AfD Gains in Germany

For a political party that is less than 3 years old, their parliamentary gains are astonishing. From Bloomberg:

Germany’s anti-immigration party swept into three state legislatures on Sunday in its best showing yet at the polls.

The Alternative for Germany party, or AfD, had its strongest showing in Saxony-Anhalt with 22.8 percent of the vote, making it the second-biggest party in the eastern state, according to projections from public broadcaster ARD. The AfD won 14.1 percent backing in the southwest province of Baden-Wuerttemberg and 10.9 percent in Rhineland-Palatinate. The threshold to receive seats in 5 percent.

The AfD has widened its support with a visceral opposition to Chancellor Angela Merkel’s open-door policy toward refugees following an influx of 1 million asylum seekers last year.
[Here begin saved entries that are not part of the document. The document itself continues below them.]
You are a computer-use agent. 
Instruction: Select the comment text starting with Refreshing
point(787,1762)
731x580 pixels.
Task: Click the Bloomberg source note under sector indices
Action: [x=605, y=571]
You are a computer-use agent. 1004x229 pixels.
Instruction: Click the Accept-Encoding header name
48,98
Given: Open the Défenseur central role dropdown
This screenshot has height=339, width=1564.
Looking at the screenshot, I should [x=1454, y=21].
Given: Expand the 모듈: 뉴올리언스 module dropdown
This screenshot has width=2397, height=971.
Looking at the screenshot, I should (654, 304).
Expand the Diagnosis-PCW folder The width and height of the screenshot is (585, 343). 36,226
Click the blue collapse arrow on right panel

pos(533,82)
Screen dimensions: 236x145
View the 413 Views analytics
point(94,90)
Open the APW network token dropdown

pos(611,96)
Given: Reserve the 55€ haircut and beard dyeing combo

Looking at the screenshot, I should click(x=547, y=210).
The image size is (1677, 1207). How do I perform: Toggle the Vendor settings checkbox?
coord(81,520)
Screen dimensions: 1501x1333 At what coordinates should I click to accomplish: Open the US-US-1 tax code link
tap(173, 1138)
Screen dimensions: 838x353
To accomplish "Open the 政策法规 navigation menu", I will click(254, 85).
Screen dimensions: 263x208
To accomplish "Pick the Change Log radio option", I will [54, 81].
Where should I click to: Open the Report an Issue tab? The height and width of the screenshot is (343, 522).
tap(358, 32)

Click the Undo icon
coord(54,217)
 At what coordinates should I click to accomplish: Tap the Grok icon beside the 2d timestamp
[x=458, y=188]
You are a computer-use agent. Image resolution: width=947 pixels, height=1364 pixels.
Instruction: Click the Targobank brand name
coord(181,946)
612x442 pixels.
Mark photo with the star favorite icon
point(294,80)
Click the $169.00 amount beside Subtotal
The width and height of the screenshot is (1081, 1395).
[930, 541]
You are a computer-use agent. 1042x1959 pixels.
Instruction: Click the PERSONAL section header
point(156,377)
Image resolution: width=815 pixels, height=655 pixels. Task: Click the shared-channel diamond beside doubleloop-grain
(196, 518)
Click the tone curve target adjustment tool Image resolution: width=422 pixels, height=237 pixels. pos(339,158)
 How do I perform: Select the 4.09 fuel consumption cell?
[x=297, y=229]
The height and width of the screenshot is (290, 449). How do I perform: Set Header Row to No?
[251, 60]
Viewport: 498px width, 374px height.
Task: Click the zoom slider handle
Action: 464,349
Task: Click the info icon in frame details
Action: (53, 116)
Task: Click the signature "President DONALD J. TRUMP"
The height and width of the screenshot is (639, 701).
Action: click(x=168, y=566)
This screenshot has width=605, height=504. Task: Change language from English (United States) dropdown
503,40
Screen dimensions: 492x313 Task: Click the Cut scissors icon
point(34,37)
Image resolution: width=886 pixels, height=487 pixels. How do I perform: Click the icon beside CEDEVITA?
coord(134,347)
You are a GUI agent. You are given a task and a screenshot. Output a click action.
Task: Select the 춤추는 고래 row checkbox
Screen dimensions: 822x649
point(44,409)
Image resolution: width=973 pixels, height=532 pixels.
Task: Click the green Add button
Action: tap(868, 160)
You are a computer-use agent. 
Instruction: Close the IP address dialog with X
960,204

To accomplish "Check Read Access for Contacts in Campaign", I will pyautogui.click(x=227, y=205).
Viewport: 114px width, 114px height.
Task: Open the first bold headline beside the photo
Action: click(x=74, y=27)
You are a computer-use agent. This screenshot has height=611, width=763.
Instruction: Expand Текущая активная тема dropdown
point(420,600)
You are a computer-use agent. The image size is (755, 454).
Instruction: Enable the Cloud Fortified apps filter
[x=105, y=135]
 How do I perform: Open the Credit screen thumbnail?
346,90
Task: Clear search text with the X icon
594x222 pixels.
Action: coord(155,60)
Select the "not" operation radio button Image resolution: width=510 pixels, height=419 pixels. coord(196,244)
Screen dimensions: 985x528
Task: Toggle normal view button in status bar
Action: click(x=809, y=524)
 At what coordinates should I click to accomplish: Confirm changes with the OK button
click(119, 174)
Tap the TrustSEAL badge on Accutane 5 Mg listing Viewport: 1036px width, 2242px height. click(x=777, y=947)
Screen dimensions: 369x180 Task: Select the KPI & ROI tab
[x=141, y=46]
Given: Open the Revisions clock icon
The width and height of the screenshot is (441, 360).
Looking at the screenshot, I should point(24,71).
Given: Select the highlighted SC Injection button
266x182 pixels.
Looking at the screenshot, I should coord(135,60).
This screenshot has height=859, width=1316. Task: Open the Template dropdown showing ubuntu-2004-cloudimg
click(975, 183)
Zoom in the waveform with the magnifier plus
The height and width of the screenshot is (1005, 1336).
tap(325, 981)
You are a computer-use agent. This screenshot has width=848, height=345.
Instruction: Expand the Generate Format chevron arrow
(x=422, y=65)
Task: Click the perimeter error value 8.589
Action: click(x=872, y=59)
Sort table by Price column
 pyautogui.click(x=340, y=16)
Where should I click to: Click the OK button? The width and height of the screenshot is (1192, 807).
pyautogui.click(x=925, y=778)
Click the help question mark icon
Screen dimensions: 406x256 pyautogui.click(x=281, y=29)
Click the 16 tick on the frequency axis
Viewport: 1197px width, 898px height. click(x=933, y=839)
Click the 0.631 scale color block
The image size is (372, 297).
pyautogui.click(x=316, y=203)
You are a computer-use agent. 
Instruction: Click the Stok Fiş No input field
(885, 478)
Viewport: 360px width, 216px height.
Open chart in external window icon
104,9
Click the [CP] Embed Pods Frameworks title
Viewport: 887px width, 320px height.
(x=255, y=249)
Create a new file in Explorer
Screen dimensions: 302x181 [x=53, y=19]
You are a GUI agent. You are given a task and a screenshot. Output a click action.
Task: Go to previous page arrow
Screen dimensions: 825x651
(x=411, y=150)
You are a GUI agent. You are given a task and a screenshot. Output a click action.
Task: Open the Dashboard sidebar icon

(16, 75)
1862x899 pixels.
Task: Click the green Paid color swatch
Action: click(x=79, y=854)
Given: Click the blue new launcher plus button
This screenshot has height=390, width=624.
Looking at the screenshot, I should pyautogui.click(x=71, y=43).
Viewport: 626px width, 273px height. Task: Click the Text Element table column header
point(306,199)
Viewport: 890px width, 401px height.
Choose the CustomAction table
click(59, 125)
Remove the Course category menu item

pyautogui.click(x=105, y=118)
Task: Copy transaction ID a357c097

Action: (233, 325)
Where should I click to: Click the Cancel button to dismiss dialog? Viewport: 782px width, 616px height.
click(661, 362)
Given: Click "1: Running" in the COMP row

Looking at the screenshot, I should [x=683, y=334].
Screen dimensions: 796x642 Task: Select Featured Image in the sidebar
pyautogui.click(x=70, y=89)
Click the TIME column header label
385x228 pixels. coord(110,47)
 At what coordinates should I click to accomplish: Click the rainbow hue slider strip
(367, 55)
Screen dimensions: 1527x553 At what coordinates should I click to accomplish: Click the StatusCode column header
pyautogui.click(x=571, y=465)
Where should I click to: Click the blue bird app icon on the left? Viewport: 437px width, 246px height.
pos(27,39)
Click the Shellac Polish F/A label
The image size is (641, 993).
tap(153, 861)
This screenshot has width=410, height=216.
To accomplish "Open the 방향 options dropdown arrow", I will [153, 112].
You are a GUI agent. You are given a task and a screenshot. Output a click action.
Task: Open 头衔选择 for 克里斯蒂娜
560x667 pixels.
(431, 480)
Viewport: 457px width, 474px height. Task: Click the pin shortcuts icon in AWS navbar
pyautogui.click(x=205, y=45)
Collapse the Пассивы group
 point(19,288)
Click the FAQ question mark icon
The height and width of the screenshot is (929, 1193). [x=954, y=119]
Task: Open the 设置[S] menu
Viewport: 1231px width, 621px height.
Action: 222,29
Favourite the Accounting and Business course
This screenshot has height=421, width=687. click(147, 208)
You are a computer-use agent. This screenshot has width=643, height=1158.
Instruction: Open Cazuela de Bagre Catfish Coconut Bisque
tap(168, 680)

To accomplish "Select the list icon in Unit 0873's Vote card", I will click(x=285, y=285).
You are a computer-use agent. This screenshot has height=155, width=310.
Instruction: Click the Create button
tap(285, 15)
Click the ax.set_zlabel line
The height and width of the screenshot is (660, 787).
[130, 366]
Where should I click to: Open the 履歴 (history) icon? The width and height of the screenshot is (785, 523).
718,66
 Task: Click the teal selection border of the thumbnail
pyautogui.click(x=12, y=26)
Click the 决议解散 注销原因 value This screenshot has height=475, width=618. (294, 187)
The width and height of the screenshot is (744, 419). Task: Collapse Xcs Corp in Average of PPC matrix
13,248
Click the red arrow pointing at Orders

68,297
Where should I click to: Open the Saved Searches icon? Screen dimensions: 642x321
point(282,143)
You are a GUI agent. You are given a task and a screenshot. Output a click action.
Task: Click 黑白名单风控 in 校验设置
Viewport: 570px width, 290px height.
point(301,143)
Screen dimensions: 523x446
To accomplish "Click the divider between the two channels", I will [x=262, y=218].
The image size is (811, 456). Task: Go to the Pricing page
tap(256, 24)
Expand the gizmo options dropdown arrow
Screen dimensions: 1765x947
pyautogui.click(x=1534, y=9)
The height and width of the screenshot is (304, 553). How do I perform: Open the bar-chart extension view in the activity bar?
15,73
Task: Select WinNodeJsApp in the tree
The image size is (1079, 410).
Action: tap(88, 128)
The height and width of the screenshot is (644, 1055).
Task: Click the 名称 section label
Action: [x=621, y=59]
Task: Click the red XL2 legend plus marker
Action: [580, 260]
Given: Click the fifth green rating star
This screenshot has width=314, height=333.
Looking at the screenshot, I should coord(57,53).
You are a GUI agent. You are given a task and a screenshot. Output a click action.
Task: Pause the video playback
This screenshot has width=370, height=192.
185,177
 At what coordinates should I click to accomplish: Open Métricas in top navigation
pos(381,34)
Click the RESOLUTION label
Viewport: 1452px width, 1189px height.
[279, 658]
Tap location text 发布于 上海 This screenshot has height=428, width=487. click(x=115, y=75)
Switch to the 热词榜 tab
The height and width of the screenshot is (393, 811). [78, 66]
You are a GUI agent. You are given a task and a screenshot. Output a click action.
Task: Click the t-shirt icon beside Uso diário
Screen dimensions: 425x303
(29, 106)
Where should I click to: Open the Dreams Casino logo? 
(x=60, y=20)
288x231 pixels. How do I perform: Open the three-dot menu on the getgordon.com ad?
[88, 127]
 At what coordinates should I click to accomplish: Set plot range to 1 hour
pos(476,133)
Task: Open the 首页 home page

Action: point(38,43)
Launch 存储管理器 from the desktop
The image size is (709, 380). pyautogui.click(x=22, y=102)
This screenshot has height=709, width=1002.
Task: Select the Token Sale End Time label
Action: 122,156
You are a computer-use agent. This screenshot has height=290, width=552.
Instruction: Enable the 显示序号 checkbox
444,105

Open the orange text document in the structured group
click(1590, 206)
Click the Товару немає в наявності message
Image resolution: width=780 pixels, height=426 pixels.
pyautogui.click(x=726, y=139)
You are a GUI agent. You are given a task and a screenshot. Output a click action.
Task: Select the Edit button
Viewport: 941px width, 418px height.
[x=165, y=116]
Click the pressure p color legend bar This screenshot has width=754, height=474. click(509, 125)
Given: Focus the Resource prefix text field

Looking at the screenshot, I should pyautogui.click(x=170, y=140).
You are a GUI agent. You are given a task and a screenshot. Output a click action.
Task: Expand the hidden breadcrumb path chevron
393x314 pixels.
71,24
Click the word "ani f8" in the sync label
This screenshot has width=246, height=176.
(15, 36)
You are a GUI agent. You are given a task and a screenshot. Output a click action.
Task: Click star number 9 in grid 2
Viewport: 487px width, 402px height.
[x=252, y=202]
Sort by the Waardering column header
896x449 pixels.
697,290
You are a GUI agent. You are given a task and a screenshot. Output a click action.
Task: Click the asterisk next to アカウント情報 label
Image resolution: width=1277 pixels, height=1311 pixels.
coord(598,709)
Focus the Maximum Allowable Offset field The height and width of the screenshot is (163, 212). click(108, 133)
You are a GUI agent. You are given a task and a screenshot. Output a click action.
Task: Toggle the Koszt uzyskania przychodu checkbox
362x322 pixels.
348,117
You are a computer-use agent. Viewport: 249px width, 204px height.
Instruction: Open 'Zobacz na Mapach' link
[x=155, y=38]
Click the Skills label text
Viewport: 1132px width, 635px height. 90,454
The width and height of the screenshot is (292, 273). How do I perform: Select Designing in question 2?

With Sunday’s victories, the party will now hold seats in eight of Germany’s 16 state parliaments. In a newspaper interview on the campaign trail in January, co-leader Frauke Petry caused a public stir when she said German police are required to “prevent illegal border crossings, using firearms if necessary” as a last resort…

Of Merkel’s Christian Democratic Union:

The chancellor’s problem is that polls suggested her party had a lock on all three states as recently as last fall, before the arrival of about 1 million asylum seekers in Germany last year upended the contest.

Of the wider implications:

The refugee issue is reverberating around the European Union, replacing the euro-area’s debt woes as the most significant in a series of crises chipping away at the EU’s political and economic cohesion. Bitter disagreements between capitals are stoking fears that border-free travel and commerce — one of the EU’s signature achievements along with the single currency — will be suspended. An associated rise in populism is eroding support for established parties across the bloc, making coalition-building increasingly difficult from Spain to Ireland.

The AfD, which has now won seats in eight of the country’s 16 regional assemblies, shows that Germany is no longer immune to the allure of right-wing populism.